Quote the Whitman passage between "Walt Whitman  loc_zs.00477.jpg" and "Garland Publishing, 1998).", inclusive.

*Given passage*
____________________

Getting along fairly enough—two little proofs to-day sent back one to Lippincotts & one to Critic2—(so the machine is revolving) I told you H. M. & Co: Boston accept her book f'm Mrs. O'C3 to publish4—Cold & sunny to day here—I have buckwheat cakes for my breakfast & mutton & rice stew for supper. Y'rs rec'd last evn'g5

Walt Whitman  loc_zs.00477.jpg

Richard Maurice Bucke (1837–1902) was a Canadian physician and psychiatrist who grew close to Whitman after reading Leaves of Grass in 1867 (and later memorizing it) and meeting the poet in Camden a decade later. Even before meeting Whitman, Bucke claimed in 1872 that a reading of Leaves of Grass led him to experience "cosmic consciousness" and an overwhelming sense of epiphany. Bucke became the poet's first biographer with Walt Whitman (Philadelphia: David McKay, 1883), and he later served as one of his medical advisors and literary executors. For more on the relationship of Bucke and Whitman, see Howard Nelson, "Bucke, Richard Maurice," Walt Whitman: An Encyclopedia, ed. J.R. LeMaster and Donald D. Kummings (New York: Garland Publishing, 1998).

____________________

*Stored data*
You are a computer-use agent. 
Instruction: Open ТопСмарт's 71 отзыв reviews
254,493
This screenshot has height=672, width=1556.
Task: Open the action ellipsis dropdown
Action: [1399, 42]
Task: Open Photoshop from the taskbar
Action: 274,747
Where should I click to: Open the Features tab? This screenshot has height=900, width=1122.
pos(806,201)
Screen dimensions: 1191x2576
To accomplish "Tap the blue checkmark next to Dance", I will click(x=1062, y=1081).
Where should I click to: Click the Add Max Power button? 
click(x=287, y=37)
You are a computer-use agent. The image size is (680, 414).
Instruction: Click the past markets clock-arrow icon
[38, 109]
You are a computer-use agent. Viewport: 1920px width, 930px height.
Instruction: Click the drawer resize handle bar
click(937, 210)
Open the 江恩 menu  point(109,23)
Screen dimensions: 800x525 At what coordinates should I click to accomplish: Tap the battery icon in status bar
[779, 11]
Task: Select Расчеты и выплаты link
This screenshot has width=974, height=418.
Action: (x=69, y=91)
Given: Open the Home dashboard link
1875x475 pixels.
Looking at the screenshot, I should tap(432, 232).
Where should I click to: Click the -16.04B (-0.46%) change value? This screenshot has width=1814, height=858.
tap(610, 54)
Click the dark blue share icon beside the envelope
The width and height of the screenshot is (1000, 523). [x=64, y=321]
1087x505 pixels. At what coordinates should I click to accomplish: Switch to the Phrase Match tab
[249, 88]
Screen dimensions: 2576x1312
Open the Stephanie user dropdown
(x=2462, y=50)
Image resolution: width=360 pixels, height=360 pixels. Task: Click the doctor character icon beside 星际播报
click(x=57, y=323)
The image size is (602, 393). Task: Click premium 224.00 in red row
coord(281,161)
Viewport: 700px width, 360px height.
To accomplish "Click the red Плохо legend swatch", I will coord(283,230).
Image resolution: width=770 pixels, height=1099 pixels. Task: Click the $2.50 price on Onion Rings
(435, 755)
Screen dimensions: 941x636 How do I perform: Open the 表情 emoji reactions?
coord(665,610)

____________________

*Result of this task*
Walt Whitman  loc_zs.00477.jpg

Richard Maurice Bucke (1837–1902) was a Canadian physician and psychiatrist who grew close to Whitman after reading Leaves of Grass in 1867 (and later memorizing it) and meeting the poet in Camden a decade later. Even before meeting Whitman, Bucke claimed in 1872 that a reading of Leaves of Grass led him to experience "cosmic consciousness" and an overwhelming sense of epiphany. Bucke became the poet's first biographer with Walt Whitman (Philadelphia: David McKay, 1883), and he later served as one of his medical advisors and literary executors. For more on the relationship of Bucke and Whitman, see Howard Nelson, "Bucke, Richard Maurice," Walt Whitman: An Encyclopedia, ed. J.R. LeMaster and Donald D. Kummings (New York: Garland Publishing, 1998).